━━━ 原文

2025年9月
ほむら通信は俳句界における炎環人の活躍をご紹介するコーナーです。
炎環の軸
- 結社誌「百鳥」(大串章主宰)9月号の巻頭「季節の秀句」(編集部 抽)が掲げる3句のひとつに、《かろき子は月にあづけむ肩車 石寒太》を採録しています。
炎環の炎
- 専門誌「WEP俳句通信」147号(ウエップ)に宮本佳世乃が「帆のやうに」と題して、〈確と折るナースキャップや入学式〉〈帆のやうに畳みしシーツ紫木蓮〉〈長鑷子短鑷子鳥雲に入る〉〈検脈の六〇秒や麦の秋〉〈白南風や浮腫し足に触るるゆび〉〈遠雷や此方電動車椅子〉〈餅伸びて国家試験がすぐそこに〉〈卒業に呼ばるるこゑを私す〉など24句を発表。
- 総合誌「俳句四季」(東京四季出版)9月号「四季吟詠」
・佐藤文子選「特選」〈青空におのれつらぬく立葵 本田巖〉=〈立葵。花の丈は二、三メートルにもなり、下の方から咲く。この句は自己主張の強い句で最後の花が咲くまで夢を持ち続けるとのべている〉と選評。
・山田佳乃選「佳作」〈青麦や子は叱られて育ちゆく 本田巖〉
・鈴鹿呂仁選「佳作」〈沖縄に基地ある平和夾竹桃 本田巖〉
・行方克巳選「佳作」〈ハンモック大統領の休暇かな 奥野元喜〉 - 朝日新聞7月3日文化面「長嶋さん 昭和重ねて 悼む句歌」が〈「ミスタープロ野球」と呼ばれた長嶋茂雄さんが、6月3日に89歳で亡くなって1カ月。朝日俳壇・朝日歌壇には追悼句・追悼歌が続々と寄せられている。その数は400作品を超えた〉と記し、その作品の一部として〈六月や3の形の白き雲 鈴木正芳〉〈ミスター忌野球人生一筋に 荒井久雄〉を紹介。

━━━━━━
━━━ 提供データ

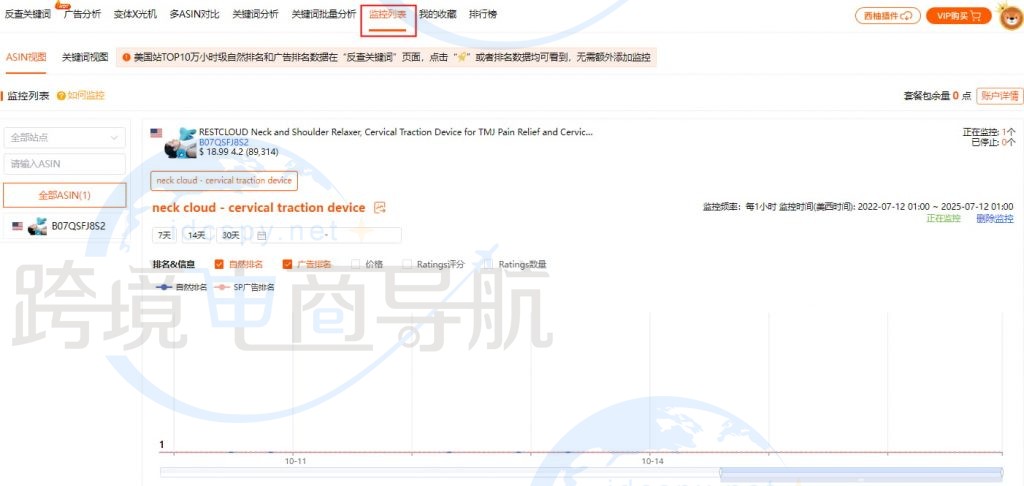Uncheck the 广告排名 checkbox
The image size is (1024, 486).
[x=288, y=264]
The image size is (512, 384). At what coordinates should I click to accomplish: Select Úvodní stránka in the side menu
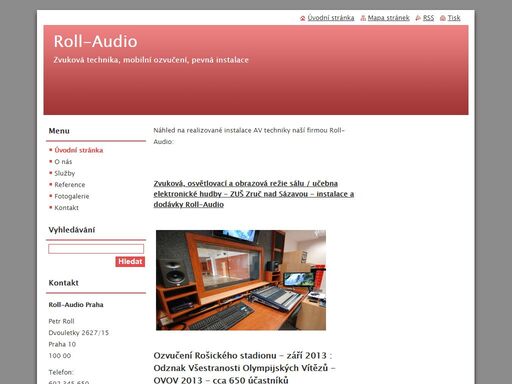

━━━━━━

_出題 1_
炎環人の活躍を伝える原文によると、宮本佳世乃が「WEP俳句通信」147号で発表した作品の題は何か。
_出題 2_
炎環人の活躍を伝える原文を、最後の文の後から再開して書き続けよ。

_出力結果 1_
「帆のやうに」である。

_出力結果 2_
- 朝日新聞7月27日「朝日俳壇」
・小林貴子選〈もう一度父に着せたきアロハシャツ 鈴木正芳〉=〈父は生前、アロハシャツがよく似合っていたのであろう〉と選評。 - 新潟日報7月28日「日報読者文芸」
・中原道夫選〈瀧の上に尽きぬ在庫のありにけり 鈴木正芳〉=〈すぐに後藤夜半の〈滝の上に水現れて落ちにけり〉を想起、パスティーシュ(剽窃とも異なり新たな創作)を目指したか?滝の上には水の在庫が沢山あると。近々棚卸しもあるかも〉と選評。 - 朝日新聞8月10日「朝日俳壇」
・長谷川櫂選〈合宿の西瓜三十二等分 小澤弘一〉 - 東京新聞「東京俳壇」
・石田郷子選〈強面の父に隙ある昼寝かな 谷村康志〉 - 読売新聞8月18日「読売俳壇」
・小澤實選「一席」〈キャンプファイヤー火の神役の低き声 髙橋郁代〉=〈キャンプファイヤーの火の神役は、たいまつを持って近づき、着火のつとめを果たし、人間にとっての火の大切さなどを説くのか。ただ燃やすだけでないのがいい〉と選評。 - 産経新聞8月21日「産経俳壇」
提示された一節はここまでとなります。